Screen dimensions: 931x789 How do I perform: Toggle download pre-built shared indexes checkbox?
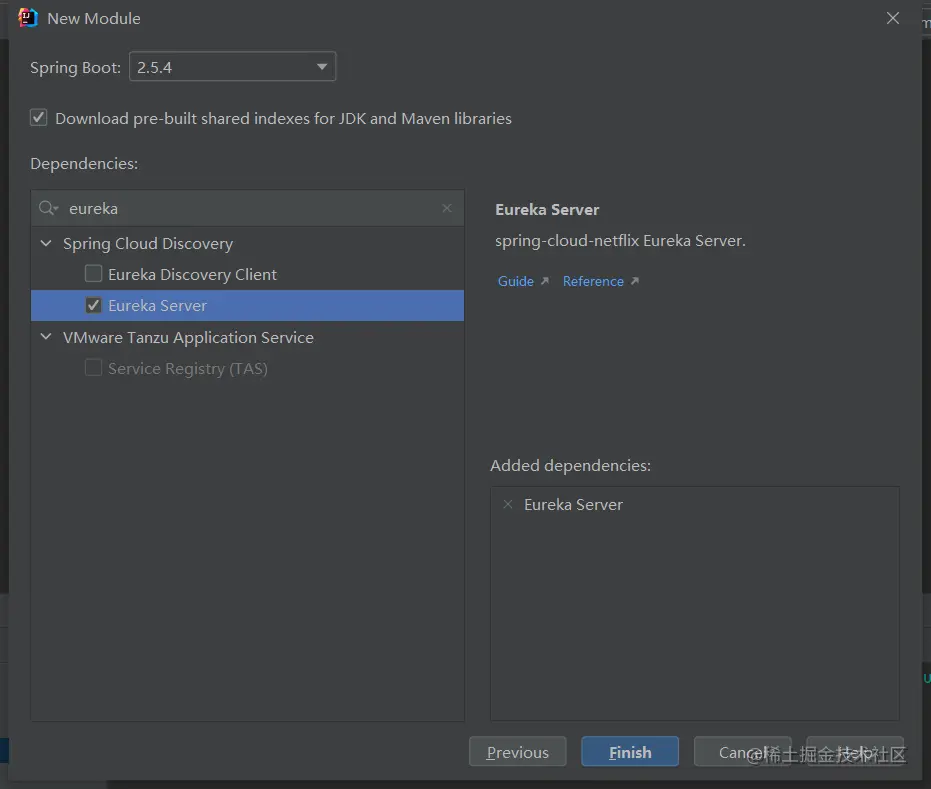(39, 118)
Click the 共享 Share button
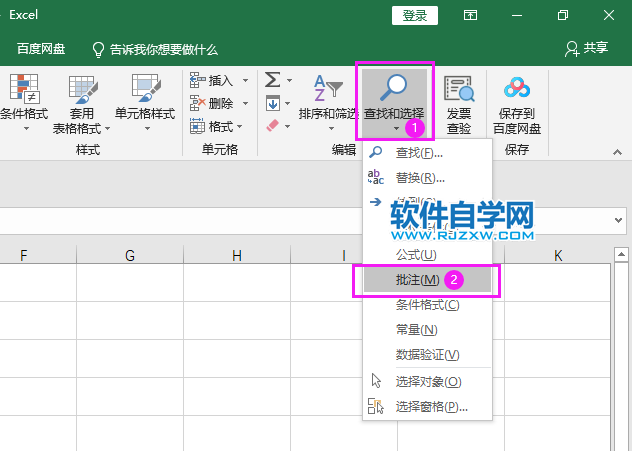The height and width of the screenshot is (451, 632). (x=586, y=48)
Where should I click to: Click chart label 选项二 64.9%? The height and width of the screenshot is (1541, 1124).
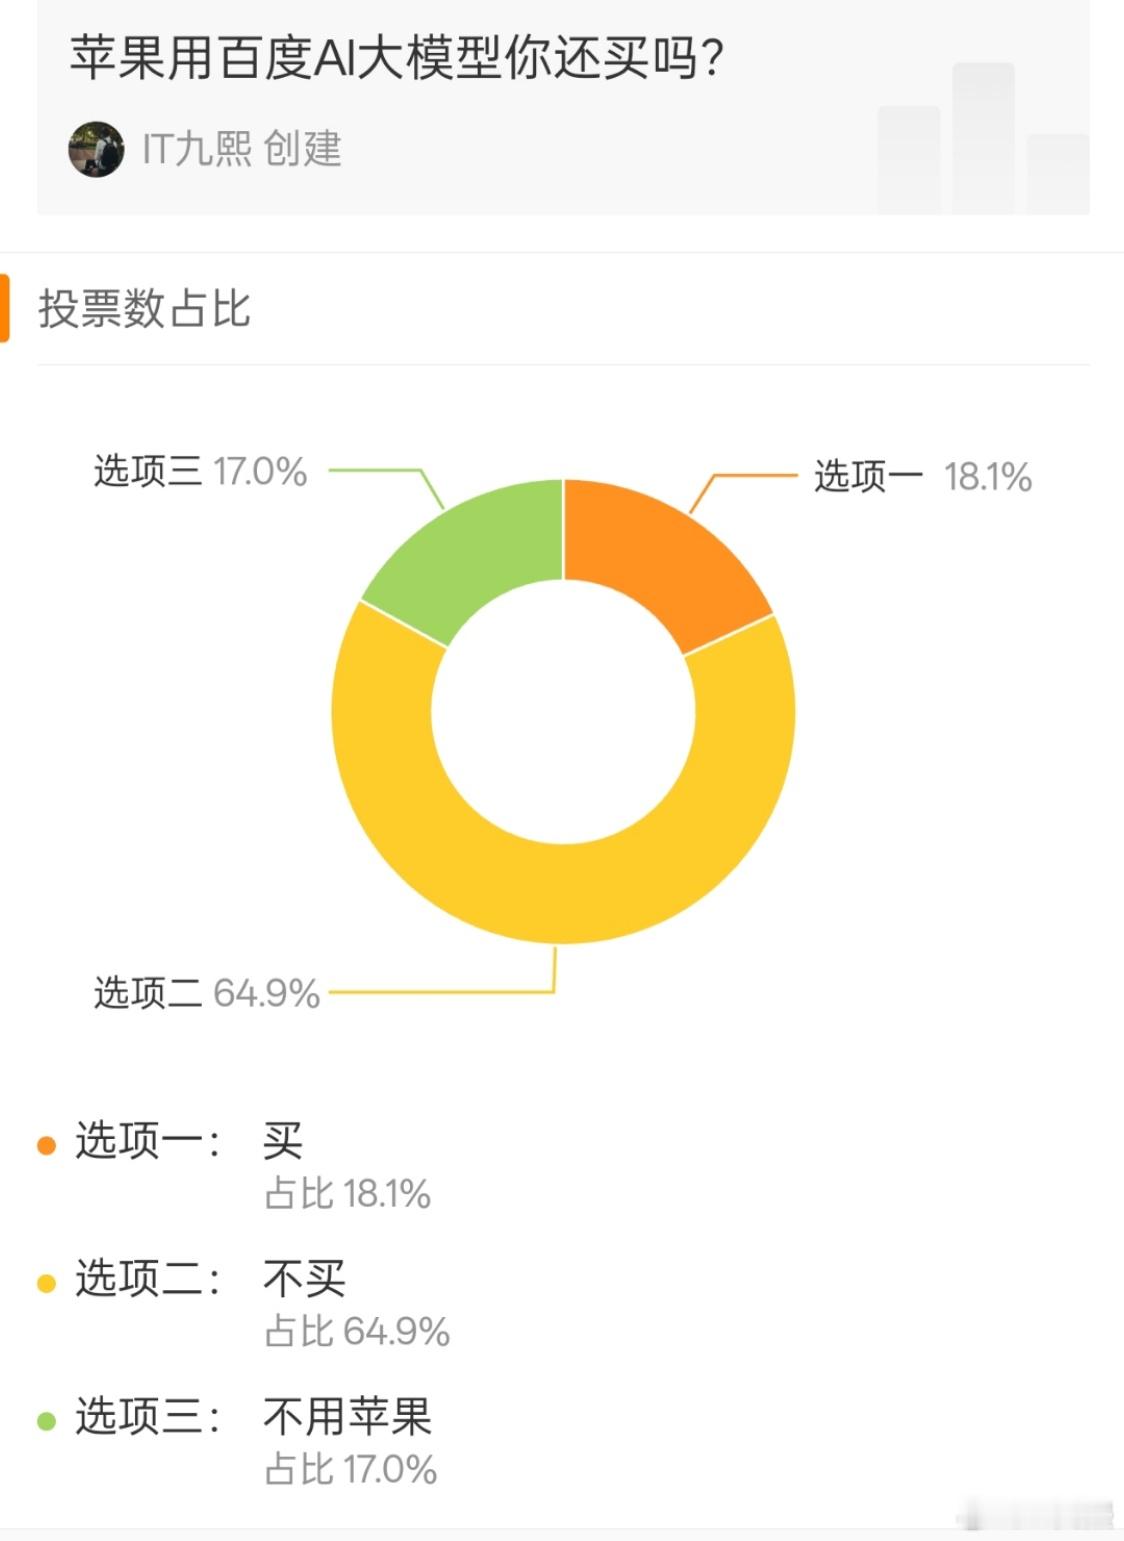tap(206, 993)
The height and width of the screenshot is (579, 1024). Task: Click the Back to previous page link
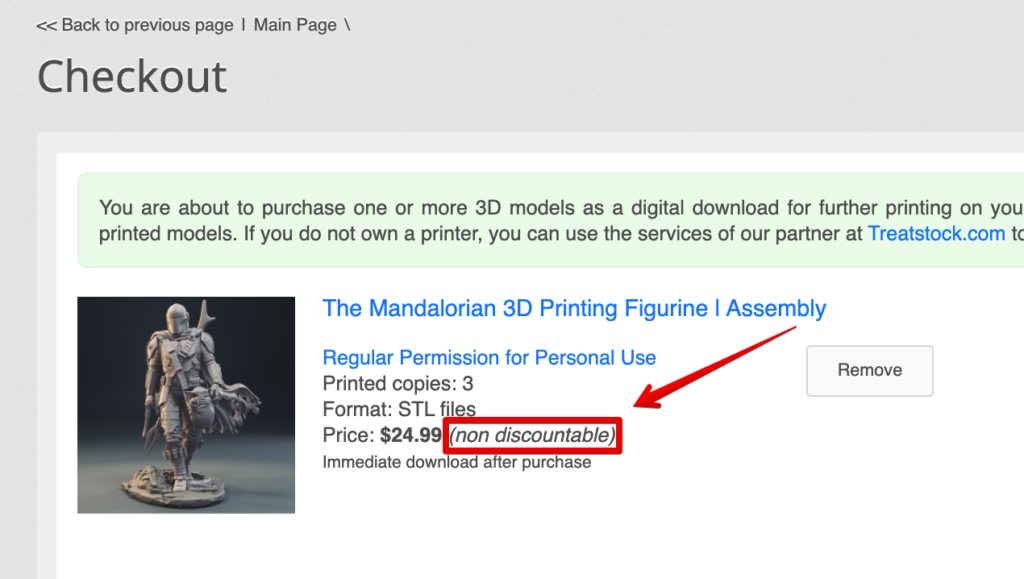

**Problem:** Pictures should be left out when the records above are restated exactly.

**Your response:**
Screen dimensions: 931x789 How do I perform: Toggle download pre-built shared indexes checkbox?
(39, 118)
Click the 共享 Share button
The height and width of the screenshot is (451, 632). (x=586, y=48)
Where should I click to: Click chart label 选项二 64.9%? The height and width of the screenshot is (1541, 1124).
tap(206, 993)
The height and width of the screenshot is (579, 1024). Task: Click the Back to previous page link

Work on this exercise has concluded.